Coolie Killer (1982)

Directed by
Dark, violent landmark action movie
Reviewed by Simon on 2001-07-18

COOLIE KILLER - the film that John Woo would spend the next 10 years trying to make? (err, and succeeding). A dark and violent tale of a professional killer who becomes "the hunted". It took a while to adjust to Charlie Chin playing a hard-boiled killer, since the only things I've seen him in before are the "lucky stars" family of films, but once I adjusted he did a pretty good job of it.

The film comes across a little like Sonny Chiba's The Streetfighter, but is more coherent. The plot is a little bit OTT, but this can be forgiven for when it was made (1982). The cinematography is excellent and creative throughout, and the action scenes were well ahead of their time. There are scenes that John Woo could be accused of copying in A Better Tomorrow, The Killer and Hard Boiled. John Woo does them better, but Terry Tong was there first, and for quantity and creativity I think it's a landmark. The film is very violent - some of the brutality is almost unnecessary, but feels more at home in the film than in Kiss Of The Dragon for instance.
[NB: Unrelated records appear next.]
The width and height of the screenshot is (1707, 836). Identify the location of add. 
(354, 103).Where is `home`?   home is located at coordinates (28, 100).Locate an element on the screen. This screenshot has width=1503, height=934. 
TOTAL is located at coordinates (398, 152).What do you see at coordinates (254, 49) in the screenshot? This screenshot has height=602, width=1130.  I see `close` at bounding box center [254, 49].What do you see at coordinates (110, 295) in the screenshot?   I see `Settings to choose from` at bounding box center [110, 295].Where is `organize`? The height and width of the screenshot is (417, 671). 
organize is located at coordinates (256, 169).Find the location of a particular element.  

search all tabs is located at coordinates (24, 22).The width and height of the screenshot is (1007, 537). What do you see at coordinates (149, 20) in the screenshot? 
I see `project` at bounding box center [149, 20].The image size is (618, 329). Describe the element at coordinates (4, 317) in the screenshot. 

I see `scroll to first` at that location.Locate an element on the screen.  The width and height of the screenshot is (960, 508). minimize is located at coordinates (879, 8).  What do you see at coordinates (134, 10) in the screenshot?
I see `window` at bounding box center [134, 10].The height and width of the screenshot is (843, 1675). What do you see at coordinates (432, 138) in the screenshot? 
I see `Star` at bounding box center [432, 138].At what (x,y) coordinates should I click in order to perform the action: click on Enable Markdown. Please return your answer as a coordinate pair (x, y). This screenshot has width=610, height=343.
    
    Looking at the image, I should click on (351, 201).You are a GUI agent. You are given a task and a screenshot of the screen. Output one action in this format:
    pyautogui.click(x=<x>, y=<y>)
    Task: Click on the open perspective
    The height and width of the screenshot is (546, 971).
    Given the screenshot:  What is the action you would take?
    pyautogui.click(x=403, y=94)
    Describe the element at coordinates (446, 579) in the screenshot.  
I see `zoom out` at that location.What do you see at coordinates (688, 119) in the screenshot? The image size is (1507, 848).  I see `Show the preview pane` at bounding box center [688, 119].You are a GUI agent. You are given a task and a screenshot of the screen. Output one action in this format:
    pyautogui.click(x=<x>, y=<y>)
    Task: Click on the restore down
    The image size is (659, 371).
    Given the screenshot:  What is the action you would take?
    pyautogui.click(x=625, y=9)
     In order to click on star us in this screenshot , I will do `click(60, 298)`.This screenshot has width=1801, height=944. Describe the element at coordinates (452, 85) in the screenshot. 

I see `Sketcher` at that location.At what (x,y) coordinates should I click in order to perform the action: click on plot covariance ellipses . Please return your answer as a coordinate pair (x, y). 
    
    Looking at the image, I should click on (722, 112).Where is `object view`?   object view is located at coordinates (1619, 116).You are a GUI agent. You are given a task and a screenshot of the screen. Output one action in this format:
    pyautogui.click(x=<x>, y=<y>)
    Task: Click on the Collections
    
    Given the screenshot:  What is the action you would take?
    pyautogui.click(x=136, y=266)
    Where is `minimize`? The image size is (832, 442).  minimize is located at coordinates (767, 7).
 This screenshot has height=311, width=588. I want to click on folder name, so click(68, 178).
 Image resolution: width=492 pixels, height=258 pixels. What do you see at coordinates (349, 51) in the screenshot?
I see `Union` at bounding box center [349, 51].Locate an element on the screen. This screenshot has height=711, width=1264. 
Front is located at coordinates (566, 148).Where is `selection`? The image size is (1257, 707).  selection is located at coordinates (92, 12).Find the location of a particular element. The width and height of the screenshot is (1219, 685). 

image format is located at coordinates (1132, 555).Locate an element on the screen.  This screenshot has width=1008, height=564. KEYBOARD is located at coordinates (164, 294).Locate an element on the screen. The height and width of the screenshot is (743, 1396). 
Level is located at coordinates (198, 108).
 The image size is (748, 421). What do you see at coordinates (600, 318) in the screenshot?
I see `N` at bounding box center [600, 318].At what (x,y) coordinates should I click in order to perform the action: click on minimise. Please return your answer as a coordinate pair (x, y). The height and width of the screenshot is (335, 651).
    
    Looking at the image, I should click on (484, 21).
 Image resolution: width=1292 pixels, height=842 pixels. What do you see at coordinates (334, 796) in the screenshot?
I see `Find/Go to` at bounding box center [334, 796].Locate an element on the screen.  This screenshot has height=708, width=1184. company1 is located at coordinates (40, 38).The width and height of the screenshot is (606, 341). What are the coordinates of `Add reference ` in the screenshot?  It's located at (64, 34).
Definitely a HK landmark, but I couldn't help thinking that there are probably a lot of Japanese Yakuza films that are similar but that I haven't seen. Overall it's an excellent film and definitely recommended, though the Mei Ah DVD almost ruins the experience. The grainy transfer isn't too bad, kind of fits the film in fact, but the subtitles are abysmal. There's hardly a single line in the whole film that makes grammatic sense, and there are several exchanges where you know something important was just said but the subtitles meant nothing. There isn't likely to be a better presentation any time soon though.